**WHAT NEEDS TO BE DONE:** Convert the lines of the material, from its first line through the line containing "Action: click(x=1401, y=17)", into a JSON list of strings with one string per line, omitting blank lines.

Collected data
* Start *
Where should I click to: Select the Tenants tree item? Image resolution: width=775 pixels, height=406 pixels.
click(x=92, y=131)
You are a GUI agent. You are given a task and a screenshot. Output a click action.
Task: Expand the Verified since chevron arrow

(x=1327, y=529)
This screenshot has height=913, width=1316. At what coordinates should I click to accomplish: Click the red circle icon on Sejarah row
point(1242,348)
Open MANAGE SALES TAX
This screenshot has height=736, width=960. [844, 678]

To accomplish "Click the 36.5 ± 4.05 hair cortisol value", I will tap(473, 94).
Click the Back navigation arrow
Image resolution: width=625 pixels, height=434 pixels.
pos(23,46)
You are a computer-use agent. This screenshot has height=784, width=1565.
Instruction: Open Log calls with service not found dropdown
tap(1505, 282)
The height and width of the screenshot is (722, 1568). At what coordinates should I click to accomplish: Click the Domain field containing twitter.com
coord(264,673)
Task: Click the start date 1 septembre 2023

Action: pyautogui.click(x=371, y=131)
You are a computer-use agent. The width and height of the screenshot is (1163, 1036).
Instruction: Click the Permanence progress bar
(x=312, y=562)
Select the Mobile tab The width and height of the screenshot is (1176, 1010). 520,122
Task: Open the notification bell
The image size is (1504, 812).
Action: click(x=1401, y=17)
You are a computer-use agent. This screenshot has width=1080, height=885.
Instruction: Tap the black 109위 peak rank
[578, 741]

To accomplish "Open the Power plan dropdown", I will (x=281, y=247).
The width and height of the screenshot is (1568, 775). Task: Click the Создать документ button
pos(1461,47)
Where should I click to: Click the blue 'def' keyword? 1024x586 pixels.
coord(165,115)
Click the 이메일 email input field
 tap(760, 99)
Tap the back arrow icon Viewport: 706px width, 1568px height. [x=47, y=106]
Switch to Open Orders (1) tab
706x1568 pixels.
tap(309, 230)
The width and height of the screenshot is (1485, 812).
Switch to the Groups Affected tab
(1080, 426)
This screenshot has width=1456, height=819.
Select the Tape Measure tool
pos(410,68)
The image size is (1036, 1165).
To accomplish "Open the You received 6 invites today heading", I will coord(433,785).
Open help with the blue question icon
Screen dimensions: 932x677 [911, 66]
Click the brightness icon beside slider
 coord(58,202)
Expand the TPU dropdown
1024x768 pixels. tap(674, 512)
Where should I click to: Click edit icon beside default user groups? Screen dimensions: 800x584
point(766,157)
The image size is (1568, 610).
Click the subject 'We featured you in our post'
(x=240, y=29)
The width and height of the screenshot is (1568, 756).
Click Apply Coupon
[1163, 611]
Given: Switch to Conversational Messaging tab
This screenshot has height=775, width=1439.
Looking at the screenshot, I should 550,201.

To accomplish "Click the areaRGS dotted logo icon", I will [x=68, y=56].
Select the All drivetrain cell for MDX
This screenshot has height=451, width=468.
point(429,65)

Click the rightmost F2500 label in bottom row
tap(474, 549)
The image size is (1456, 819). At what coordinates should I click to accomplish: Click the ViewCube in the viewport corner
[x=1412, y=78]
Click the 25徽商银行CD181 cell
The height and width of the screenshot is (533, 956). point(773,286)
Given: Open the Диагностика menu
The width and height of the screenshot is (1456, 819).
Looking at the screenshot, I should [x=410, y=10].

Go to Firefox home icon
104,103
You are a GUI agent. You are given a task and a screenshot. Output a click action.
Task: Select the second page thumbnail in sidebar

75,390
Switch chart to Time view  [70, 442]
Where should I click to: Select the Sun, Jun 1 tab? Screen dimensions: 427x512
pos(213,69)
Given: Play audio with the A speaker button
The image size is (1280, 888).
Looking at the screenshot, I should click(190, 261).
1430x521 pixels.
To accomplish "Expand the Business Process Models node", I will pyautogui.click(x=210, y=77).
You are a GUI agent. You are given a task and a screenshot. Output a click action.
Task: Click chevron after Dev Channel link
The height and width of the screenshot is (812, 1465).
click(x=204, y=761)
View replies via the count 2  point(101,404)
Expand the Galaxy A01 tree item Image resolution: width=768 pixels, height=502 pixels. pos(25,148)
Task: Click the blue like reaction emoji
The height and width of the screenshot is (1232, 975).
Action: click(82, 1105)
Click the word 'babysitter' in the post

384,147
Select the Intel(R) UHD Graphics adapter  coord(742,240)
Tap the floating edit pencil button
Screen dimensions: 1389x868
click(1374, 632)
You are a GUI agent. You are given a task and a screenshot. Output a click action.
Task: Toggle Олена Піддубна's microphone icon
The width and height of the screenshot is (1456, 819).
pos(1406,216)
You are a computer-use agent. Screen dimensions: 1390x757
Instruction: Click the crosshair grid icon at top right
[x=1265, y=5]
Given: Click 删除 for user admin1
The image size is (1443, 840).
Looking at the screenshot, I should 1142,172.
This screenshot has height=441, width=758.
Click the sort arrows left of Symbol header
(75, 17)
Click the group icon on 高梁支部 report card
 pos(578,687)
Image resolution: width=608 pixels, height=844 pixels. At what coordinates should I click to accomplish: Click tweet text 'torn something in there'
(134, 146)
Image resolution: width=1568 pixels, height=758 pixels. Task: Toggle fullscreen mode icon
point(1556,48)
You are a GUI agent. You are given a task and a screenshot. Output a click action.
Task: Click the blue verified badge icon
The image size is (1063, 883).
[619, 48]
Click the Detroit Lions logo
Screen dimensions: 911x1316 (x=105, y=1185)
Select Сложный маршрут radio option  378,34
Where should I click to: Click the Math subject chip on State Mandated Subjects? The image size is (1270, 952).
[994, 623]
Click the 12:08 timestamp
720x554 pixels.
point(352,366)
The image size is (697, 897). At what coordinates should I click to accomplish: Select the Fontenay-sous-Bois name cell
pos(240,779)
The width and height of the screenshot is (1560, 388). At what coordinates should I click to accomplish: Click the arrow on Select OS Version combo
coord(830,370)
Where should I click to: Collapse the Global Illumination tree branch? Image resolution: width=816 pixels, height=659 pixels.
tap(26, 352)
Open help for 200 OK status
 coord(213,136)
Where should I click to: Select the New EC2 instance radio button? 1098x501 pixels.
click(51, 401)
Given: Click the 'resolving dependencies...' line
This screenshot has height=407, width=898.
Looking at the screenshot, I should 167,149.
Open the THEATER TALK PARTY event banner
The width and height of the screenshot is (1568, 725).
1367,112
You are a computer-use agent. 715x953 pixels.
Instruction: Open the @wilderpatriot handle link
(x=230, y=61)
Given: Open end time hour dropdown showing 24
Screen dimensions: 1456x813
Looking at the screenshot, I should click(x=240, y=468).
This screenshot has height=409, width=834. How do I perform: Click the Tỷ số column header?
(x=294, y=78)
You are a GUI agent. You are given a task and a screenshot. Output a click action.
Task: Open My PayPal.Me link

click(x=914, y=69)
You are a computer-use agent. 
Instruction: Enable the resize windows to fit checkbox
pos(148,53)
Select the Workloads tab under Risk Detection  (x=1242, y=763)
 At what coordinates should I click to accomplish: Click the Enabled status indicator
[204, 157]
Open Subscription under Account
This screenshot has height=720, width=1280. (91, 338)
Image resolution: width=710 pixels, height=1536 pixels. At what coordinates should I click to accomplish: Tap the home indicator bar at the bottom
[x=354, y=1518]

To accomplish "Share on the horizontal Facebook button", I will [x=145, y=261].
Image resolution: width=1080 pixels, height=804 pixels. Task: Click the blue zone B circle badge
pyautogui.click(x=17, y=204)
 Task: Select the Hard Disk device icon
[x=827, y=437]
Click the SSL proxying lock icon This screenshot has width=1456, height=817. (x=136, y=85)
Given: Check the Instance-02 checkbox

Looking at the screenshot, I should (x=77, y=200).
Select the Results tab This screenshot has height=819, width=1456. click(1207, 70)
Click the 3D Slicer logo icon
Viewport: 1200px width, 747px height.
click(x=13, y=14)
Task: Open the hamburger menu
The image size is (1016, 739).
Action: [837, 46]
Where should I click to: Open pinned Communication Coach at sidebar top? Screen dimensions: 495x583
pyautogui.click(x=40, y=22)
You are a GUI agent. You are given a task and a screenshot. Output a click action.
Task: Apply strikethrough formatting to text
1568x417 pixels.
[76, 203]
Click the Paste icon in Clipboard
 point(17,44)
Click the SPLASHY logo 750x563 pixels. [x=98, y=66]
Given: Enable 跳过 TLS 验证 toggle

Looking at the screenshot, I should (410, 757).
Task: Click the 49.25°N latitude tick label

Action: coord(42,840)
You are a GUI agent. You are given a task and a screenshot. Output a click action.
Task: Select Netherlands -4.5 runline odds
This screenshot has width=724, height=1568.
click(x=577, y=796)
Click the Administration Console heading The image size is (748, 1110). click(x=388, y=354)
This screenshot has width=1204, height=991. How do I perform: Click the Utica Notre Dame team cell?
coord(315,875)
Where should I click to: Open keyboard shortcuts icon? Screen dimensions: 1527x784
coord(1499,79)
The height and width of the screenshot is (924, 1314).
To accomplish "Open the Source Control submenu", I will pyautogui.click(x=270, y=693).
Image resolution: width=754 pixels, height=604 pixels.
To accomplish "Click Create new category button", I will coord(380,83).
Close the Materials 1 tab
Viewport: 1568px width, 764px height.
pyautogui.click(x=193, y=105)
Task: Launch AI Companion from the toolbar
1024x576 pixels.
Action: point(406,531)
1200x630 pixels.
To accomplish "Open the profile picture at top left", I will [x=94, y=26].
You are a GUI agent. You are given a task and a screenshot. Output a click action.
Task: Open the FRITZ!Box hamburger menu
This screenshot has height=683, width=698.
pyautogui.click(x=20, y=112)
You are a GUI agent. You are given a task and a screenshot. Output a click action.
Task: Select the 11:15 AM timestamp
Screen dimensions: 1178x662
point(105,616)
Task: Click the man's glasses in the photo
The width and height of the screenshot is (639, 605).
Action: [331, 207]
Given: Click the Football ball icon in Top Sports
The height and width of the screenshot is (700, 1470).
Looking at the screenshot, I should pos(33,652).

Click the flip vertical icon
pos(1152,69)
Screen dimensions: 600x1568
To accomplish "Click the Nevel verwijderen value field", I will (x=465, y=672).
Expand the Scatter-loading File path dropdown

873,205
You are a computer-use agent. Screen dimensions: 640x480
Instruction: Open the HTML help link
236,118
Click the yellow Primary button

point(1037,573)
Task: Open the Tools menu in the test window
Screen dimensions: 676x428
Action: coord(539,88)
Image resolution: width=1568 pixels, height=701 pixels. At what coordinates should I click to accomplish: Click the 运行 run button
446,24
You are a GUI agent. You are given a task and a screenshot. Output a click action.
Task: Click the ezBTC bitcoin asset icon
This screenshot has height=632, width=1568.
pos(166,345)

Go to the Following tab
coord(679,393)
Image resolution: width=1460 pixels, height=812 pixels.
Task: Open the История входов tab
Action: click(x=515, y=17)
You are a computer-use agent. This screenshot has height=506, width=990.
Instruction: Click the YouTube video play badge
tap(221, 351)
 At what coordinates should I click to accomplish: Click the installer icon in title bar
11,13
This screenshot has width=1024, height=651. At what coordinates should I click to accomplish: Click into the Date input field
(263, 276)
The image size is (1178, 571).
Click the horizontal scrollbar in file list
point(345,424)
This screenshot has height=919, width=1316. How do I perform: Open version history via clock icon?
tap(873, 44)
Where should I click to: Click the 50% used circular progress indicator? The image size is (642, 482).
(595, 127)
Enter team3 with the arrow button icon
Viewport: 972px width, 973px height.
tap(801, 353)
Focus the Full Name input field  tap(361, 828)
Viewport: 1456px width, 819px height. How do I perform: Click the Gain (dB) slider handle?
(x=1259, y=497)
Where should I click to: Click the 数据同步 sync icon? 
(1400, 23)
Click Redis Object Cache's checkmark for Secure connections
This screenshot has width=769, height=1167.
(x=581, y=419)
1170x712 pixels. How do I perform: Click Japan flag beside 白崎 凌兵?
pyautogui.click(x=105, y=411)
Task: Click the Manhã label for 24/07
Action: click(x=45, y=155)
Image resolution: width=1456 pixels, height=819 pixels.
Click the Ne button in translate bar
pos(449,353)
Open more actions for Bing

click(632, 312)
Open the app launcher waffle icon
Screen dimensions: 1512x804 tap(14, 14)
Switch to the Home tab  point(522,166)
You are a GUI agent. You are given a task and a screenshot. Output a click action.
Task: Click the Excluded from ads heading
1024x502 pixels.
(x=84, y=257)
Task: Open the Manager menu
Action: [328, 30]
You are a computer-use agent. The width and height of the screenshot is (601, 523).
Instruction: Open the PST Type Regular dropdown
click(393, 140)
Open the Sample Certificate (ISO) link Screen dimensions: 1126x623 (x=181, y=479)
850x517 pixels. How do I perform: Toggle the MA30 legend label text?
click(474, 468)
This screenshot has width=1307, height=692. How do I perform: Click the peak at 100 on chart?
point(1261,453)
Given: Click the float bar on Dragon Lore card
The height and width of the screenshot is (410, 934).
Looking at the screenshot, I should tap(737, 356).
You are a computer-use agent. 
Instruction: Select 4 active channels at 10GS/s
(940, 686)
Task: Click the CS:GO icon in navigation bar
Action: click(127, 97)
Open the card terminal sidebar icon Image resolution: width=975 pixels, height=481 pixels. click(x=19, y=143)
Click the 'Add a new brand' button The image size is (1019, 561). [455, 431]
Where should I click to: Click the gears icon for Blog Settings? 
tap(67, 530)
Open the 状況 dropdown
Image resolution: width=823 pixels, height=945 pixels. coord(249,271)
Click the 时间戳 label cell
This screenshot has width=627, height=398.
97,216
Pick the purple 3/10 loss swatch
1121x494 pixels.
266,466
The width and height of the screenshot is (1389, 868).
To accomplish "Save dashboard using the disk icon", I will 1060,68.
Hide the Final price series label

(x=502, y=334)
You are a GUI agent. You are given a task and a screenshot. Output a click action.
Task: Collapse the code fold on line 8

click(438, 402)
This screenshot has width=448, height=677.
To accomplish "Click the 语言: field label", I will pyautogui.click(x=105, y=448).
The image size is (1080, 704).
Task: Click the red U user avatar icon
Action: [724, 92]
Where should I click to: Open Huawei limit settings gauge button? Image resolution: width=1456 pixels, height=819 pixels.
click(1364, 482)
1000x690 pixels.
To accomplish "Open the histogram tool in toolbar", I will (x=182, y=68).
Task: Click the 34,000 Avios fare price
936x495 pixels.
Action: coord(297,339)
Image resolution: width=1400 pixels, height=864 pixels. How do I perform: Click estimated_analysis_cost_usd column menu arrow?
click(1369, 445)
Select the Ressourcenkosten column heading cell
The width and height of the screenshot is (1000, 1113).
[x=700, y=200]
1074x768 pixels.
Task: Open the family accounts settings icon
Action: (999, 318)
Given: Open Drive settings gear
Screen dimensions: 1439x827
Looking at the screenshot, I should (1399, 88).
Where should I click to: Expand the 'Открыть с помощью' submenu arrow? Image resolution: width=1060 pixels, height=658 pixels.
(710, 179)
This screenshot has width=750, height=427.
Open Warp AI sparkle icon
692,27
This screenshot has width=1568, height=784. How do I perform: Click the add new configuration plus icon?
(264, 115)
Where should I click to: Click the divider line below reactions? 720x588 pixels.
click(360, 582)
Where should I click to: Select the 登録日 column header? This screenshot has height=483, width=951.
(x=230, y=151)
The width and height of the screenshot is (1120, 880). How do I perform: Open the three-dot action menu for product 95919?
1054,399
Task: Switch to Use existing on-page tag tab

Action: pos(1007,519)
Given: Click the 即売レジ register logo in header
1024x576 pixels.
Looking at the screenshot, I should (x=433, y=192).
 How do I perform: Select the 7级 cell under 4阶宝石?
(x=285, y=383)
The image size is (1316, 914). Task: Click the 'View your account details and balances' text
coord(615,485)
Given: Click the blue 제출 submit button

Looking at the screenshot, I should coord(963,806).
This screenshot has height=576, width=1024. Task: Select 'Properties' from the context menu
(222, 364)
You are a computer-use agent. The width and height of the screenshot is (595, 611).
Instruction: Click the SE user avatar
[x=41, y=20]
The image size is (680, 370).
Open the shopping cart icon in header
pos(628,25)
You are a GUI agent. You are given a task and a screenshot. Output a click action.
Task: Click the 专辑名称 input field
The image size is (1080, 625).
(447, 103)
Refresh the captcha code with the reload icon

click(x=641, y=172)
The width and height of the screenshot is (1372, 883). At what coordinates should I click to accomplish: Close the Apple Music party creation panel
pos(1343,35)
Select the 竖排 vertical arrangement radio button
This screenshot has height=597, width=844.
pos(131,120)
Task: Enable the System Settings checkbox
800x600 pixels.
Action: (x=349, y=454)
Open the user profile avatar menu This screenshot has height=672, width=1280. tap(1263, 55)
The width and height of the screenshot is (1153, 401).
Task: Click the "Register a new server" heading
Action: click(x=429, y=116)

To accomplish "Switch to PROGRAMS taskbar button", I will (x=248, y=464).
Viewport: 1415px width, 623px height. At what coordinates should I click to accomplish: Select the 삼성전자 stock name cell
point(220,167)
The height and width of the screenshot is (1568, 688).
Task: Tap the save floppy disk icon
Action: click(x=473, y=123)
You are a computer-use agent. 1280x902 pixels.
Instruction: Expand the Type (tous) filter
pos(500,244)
* End *
**RESULT OF THE EXERCISE:**
[
  "Where should I click to: Select the Tenants tree item? Image resolution: width=775 pixels, height=406 pixels.",
  "click(x=92, y=131)",
  "You are a GUI agent. You are given a task and a screenshot. Output a click action.",
  "Task: Expand the Verified since chevron arrow",
  "(x=1327, y=529)",
  "This screenshot has height=913, width=1316. At what coordinates should I click to accomplish: Click the red circle icon on Sejarah row",
  "point(1242,348)",
  "Open MANAGE SALES TAX",
  "This screenshot has height=736, width=960. [844, 678]",
  "To accomplish \"Click the 36.5 ± 4.05 hair cortisol value\", I will tap(473, 94).",
  "Click the Back navigation arrow",
  "Image resolution: width=625 pixels, height=434 pixels.",
  "pos(23,46)",
  "You are a computer-use agent. This screenshot has height=784, width=1565.",
  "Instruction: Open Log calls with service not found dropdown",
  "tap(1505, 282)",
  "The height and width of the screenshot is (722, 1568). At what coordinates should I click to accomplish: Click the Domain field containing twitter.com",
  "coord(264,673)",
  "Task: Click the start date 1 septembre 2023",
  "Action: pyautogui.click(x=371, y=131)",
  "You are a computer-use agent. The width and height of the screenshot is (1163, 1036).",
  "Instruction: Click the Permanence progress bar",
  "(x=312, y=562)",
  "Select the Mobile tab The width and height of the screenshot is (1176, 1010). 520,122",
  "Task: Open the notification bell",
  "The image size is (1504, 812).",
  "Action: click(x=1401, y=17)"
]